* Task goal:
Using the records below, quote only the span that opens with the line containing "Open the Project view dropdown" and closes with the line containing "Click the Certificates", exactly and inclusively.

* Entries provided:
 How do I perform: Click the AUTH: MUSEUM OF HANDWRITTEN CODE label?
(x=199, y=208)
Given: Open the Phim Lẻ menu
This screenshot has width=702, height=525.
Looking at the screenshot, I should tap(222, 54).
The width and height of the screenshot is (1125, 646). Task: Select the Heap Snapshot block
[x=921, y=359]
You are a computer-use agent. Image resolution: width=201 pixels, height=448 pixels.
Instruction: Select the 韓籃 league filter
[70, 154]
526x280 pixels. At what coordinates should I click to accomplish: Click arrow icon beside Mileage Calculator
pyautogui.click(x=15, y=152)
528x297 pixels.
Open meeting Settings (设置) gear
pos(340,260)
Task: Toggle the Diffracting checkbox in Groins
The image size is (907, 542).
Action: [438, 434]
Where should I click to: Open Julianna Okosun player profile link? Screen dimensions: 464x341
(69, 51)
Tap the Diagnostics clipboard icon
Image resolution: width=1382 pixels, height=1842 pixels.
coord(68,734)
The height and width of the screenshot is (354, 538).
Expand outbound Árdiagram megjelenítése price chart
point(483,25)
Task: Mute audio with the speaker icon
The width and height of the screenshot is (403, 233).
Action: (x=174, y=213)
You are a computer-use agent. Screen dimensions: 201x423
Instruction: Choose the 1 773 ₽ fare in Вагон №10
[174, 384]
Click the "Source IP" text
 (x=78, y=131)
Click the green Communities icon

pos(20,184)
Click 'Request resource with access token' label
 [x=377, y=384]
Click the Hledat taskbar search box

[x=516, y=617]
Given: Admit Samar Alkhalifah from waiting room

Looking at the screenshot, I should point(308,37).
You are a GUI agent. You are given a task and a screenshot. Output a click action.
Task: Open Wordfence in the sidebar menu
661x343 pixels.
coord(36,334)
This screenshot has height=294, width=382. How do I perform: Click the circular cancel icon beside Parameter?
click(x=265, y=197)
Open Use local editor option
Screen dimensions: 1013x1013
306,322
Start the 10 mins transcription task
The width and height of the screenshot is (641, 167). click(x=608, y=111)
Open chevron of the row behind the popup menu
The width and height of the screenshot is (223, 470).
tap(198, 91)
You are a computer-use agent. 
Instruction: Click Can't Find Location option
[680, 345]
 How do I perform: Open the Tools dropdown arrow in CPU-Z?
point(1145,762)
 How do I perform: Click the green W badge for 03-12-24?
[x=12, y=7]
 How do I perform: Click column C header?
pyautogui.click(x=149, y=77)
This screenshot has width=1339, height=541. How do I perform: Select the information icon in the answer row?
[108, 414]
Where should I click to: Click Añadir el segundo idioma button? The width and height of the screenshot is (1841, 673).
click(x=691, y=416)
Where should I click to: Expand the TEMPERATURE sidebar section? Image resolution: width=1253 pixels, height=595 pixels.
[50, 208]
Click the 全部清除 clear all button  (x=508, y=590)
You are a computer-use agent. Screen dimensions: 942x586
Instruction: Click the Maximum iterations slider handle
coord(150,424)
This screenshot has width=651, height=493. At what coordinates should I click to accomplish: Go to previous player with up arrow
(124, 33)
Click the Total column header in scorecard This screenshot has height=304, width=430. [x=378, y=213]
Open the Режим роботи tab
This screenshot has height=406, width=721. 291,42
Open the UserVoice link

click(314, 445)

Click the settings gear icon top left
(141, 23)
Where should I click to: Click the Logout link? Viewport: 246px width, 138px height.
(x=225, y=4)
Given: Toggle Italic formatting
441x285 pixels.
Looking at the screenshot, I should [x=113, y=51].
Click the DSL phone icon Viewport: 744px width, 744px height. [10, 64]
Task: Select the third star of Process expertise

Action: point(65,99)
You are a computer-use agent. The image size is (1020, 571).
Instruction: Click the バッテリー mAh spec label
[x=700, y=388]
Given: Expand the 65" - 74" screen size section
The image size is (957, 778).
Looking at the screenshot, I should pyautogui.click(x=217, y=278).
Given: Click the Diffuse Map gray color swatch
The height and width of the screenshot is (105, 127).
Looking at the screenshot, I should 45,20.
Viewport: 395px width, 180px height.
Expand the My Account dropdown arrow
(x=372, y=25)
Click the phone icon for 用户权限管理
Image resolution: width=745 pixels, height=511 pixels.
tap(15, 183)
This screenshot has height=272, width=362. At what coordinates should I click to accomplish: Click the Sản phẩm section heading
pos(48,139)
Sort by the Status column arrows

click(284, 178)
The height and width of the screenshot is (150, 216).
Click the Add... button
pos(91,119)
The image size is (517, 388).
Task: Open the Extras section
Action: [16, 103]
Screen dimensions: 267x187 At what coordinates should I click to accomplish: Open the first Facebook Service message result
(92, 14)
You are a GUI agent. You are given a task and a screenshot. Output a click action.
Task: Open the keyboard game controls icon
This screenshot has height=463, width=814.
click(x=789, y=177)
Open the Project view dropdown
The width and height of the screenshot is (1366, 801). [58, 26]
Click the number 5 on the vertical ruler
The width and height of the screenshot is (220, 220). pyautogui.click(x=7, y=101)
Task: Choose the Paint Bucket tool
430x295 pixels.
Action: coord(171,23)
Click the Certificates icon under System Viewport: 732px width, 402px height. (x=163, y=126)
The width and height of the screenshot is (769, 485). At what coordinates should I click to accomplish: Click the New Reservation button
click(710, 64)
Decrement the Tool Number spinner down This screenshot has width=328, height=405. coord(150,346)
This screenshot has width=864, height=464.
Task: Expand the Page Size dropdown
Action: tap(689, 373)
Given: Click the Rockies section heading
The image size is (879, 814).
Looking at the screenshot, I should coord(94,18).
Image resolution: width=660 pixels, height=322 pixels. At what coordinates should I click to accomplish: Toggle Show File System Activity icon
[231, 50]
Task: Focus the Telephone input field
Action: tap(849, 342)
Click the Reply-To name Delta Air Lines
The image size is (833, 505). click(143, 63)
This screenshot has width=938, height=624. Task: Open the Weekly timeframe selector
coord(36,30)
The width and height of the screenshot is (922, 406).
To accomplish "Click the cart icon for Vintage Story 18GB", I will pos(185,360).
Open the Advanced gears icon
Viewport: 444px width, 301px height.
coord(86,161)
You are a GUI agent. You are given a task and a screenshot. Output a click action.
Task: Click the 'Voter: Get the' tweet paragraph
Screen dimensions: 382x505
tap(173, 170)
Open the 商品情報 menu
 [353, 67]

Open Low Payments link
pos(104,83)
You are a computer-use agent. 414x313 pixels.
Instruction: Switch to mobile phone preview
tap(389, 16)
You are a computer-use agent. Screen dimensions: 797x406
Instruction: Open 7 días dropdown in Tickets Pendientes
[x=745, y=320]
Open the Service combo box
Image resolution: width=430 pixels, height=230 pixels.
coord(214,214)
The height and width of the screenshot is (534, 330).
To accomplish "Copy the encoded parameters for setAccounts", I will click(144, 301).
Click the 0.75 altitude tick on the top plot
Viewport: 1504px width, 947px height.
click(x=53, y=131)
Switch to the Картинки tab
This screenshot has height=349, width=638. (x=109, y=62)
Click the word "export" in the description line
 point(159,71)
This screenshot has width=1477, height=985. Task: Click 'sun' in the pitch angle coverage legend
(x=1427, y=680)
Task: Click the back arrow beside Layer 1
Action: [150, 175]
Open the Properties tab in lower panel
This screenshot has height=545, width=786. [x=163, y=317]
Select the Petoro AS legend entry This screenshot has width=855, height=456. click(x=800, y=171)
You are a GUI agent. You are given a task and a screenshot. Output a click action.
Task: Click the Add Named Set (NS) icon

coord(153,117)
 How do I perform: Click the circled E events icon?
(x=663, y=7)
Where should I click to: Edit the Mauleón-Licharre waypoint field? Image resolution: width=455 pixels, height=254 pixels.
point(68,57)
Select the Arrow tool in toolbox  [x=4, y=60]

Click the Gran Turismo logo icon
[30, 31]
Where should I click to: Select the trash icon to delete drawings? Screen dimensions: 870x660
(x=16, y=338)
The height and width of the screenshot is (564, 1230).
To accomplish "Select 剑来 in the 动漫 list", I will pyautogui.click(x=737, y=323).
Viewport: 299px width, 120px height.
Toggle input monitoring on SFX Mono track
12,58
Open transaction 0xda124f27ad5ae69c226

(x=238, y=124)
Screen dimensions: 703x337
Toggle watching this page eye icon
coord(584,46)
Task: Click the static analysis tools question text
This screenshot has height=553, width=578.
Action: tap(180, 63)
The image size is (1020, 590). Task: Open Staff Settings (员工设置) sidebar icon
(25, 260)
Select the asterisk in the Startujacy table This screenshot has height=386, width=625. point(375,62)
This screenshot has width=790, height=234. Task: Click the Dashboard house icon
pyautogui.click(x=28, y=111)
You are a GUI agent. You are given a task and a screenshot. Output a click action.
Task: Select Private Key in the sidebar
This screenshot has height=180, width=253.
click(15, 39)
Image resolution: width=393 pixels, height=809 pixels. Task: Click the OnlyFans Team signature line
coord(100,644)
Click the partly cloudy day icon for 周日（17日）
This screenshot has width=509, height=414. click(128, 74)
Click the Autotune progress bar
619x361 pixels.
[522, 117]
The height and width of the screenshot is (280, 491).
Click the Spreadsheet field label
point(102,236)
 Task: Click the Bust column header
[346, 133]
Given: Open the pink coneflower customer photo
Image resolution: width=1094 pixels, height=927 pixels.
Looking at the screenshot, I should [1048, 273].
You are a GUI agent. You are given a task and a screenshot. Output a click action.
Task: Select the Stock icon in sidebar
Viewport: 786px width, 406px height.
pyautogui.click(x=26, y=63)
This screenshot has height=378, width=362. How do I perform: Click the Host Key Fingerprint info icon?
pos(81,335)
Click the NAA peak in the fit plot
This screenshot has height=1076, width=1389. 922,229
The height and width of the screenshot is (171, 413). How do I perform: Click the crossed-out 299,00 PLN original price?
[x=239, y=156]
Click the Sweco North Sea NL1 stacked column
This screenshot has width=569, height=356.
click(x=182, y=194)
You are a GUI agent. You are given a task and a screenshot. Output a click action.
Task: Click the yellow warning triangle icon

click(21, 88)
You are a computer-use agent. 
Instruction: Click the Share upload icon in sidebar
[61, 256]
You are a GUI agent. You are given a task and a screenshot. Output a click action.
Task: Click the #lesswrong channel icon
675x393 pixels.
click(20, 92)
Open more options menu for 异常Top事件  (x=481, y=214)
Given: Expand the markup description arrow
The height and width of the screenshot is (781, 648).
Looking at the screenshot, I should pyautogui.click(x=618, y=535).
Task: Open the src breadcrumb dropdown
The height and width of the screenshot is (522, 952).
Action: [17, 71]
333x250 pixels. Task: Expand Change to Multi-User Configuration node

* Solution to this exercise:
Open the Project view dropdown
The width and height of the screenshot is (1366, 801). [58, 26]
Click the number 5 on the vertical ruler
The width and height of the screenshot is (220, 220). pyautogui.click(x=7, y=101)
Task: Choose the Paint Bucket tool
430x295 pixels.
Action: coord(171,23)
Click the Certificates icon under System Viewport: 732px width, 402px height. (x=163, y=126)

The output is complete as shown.